September 8, 2018 / 2:04 PM / in 16 days

SPD will mit "Mietenstopp" Wohnungen bezahlbar halten

Berlin (Reuters) - Die SPD dringt auf eine schärfere Drosselung von Mieterhöhungen.

A general view shows the city skyline seen from west to east Berlin, Germany, March 17, 2016. REUTERS/Fabrizio Bensch

In einem Zwölf-Punkte-Plan fordert die Partei, dass in Gebieten mit angespanntem Wohnungsmarkt die Mieten für einen Zeitraum von fünf Jahren nur noch in Höhe der Inflationsrate steigen dürfen. Dieser “Mietpreisstopp” solle sowohl für bestehende Mieten als auch bei Neuvermietungen gelten. Die Inflation lag zuletzt in Deutschland bei 2,0 Prozent. Bislang dürfen Mieten in den betroffenen Gebieten binnen drei Jahren um höchstens 15 Prozent angehoben werden.

“Damit schaffen wir eine Atempause für die Mieterinnen und Mieter und Zeit, um bezahlbare Wohnungen zu bauen”, erläuterte SPD-Vize Thorsten Schäfer-Gümbel die Idee. Wohnungsbau sei letztlich die beste Mietpreisbremse. “Zudem wollen wir den Spekulanten den Stecker ziehen”, sagte er zu dem von ihm und Parteichefin Andrea Nahles erarbeiteten Konzept.

Bei öffentlich geförderten Wohnungen sollen nach den Vorstellungen der SPD günstige Mieten künftig länger garantiert werden. “Investoren, die sich langfristig binden, sollen stärker profitieren.” Wer im Interesse der Mieter baue und sich zu bestimmten solidarischen Kriterien verpflichtet, soll vom Staat zudem unterstützt werden, etwa durch Steuervorteile und günstigeres landeseigenes Bauland.

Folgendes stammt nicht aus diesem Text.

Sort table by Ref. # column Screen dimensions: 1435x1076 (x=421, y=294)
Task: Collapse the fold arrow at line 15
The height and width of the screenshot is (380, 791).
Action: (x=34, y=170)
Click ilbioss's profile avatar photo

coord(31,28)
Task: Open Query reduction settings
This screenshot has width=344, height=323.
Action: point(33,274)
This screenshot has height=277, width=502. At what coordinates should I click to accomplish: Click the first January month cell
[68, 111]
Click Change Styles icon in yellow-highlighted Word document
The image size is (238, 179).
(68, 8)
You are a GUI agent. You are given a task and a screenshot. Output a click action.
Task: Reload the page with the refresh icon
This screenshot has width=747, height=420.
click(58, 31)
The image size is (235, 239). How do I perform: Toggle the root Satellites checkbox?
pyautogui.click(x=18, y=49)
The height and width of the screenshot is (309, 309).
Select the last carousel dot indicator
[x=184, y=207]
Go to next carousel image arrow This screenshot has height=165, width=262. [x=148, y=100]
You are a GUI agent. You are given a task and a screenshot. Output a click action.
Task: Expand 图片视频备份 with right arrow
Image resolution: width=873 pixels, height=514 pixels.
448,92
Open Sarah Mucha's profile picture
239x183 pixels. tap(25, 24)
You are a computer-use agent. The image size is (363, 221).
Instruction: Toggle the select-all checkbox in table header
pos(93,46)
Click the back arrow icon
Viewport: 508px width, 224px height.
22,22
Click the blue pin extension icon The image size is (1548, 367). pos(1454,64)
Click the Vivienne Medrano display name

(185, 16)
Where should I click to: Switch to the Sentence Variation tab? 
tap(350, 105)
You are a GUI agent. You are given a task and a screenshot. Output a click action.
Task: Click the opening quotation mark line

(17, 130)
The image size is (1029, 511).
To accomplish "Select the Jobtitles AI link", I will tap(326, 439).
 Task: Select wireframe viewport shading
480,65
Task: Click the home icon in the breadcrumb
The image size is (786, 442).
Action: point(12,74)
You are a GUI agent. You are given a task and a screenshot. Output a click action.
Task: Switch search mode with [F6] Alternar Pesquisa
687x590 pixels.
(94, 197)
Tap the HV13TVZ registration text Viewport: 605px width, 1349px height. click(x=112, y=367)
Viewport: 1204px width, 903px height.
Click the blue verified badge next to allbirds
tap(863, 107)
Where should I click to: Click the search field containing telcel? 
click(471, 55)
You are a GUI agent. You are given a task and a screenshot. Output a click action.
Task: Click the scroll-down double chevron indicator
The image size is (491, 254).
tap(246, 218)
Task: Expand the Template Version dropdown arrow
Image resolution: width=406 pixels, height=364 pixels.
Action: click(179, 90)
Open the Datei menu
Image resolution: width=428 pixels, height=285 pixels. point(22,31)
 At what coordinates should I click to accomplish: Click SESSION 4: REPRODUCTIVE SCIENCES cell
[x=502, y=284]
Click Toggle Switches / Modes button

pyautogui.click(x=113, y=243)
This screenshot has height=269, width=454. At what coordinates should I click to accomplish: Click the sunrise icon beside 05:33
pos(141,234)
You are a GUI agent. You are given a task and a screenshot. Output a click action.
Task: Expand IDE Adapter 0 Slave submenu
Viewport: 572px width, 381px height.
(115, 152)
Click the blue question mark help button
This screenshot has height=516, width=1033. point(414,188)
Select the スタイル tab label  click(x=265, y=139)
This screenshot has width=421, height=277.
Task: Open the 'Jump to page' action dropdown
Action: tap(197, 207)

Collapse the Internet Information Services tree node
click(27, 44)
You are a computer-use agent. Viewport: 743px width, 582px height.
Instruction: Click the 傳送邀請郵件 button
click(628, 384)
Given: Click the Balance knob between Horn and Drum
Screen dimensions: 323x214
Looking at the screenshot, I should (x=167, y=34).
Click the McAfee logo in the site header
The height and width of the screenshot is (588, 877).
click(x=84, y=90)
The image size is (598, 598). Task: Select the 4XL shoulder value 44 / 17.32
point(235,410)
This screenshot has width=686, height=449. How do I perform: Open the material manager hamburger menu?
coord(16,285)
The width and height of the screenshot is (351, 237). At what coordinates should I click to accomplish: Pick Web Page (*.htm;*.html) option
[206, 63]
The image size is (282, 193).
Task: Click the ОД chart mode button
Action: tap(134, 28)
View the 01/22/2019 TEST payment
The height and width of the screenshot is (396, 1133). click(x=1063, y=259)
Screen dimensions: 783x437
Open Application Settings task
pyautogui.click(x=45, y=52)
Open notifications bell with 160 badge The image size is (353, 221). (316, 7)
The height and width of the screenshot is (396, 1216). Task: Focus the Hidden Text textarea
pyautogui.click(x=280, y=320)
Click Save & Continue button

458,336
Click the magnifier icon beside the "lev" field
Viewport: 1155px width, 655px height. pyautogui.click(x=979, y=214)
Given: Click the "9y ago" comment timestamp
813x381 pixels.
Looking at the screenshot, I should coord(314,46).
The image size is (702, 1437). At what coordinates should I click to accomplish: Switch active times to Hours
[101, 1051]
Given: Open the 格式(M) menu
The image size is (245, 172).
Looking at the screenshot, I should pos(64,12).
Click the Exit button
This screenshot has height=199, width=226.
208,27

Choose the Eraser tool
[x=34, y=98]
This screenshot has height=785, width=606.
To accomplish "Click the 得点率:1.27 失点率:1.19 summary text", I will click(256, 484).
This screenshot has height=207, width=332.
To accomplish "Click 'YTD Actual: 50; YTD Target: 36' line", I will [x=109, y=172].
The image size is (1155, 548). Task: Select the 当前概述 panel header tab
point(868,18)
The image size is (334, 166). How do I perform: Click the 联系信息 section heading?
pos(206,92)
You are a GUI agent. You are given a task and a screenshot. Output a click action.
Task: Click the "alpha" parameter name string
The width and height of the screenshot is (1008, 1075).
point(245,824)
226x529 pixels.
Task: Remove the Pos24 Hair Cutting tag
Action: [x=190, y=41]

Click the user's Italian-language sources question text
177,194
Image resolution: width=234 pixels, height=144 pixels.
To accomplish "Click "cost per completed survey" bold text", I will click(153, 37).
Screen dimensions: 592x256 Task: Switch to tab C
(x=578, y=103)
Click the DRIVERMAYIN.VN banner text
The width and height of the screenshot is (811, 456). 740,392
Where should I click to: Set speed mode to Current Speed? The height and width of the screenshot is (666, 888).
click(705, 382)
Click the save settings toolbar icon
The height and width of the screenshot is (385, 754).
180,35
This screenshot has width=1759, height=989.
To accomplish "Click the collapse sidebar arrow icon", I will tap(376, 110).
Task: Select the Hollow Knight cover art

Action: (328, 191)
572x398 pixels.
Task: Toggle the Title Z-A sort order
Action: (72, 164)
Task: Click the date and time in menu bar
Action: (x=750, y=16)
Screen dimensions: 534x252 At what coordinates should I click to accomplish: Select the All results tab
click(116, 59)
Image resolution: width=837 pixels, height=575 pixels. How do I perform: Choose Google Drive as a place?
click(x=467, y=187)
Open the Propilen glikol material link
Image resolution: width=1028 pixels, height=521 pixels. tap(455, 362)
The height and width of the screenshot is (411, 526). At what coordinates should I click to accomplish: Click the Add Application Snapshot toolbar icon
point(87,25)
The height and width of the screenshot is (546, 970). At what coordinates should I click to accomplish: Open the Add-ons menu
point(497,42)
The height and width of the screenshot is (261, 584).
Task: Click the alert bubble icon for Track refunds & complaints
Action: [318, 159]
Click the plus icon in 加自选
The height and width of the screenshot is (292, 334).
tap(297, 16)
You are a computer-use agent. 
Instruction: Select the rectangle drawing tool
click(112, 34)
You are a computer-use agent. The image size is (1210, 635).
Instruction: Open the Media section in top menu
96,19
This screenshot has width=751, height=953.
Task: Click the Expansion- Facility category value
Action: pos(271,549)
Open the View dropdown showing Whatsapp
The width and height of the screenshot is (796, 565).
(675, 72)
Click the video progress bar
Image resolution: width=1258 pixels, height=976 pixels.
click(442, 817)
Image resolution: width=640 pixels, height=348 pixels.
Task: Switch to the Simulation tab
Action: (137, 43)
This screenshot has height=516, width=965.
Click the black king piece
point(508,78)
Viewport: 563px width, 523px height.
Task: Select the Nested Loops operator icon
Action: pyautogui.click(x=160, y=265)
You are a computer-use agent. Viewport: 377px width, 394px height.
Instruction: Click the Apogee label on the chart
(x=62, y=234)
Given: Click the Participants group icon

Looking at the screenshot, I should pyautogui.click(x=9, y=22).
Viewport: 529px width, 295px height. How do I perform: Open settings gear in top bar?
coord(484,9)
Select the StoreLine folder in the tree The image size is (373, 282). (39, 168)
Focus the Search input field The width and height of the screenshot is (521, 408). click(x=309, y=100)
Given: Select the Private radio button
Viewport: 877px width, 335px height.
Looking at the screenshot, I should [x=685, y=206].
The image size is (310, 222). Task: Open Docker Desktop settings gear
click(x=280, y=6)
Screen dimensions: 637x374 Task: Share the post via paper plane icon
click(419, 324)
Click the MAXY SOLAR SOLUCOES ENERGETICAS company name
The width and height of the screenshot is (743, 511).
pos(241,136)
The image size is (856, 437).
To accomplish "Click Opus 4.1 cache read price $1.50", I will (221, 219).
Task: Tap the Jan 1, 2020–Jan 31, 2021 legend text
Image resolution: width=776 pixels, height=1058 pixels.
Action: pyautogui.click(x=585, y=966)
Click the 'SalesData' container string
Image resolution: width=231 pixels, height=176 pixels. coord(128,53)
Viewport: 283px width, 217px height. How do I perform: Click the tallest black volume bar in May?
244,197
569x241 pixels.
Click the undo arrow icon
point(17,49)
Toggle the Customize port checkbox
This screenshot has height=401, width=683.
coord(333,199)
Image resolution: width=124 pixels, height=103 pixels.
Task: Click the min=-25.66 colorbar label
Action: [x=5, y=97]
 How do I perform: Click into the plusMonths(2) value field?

Kommunen sollen nicht genutzte Baugrundstücke mit höheren Abgaben belegen können, so dass die Spekulation mit Boden unattraktiver wird und Anreize gesetzt werden, zügig zu bauen. Wenn die öffentliche Hand Grundstücke verkauft, soll eine Baupflicht im Kaufvertrag festgeschrieben werden.

Mieter sollen nach den Vorstellungen der SPD auch besser vor Kündigungen durch angeblichen Eigenbedarf geschützt werden, indem die Regelungen dazu verschärft werden. Zu häufig werde Eigenbedarf vorgetäuscht, damit die Wohnungen im Anschluss teurer vermietet oder verkauft werden könnten, heißt es in dem Reuters vorliegenden Papier.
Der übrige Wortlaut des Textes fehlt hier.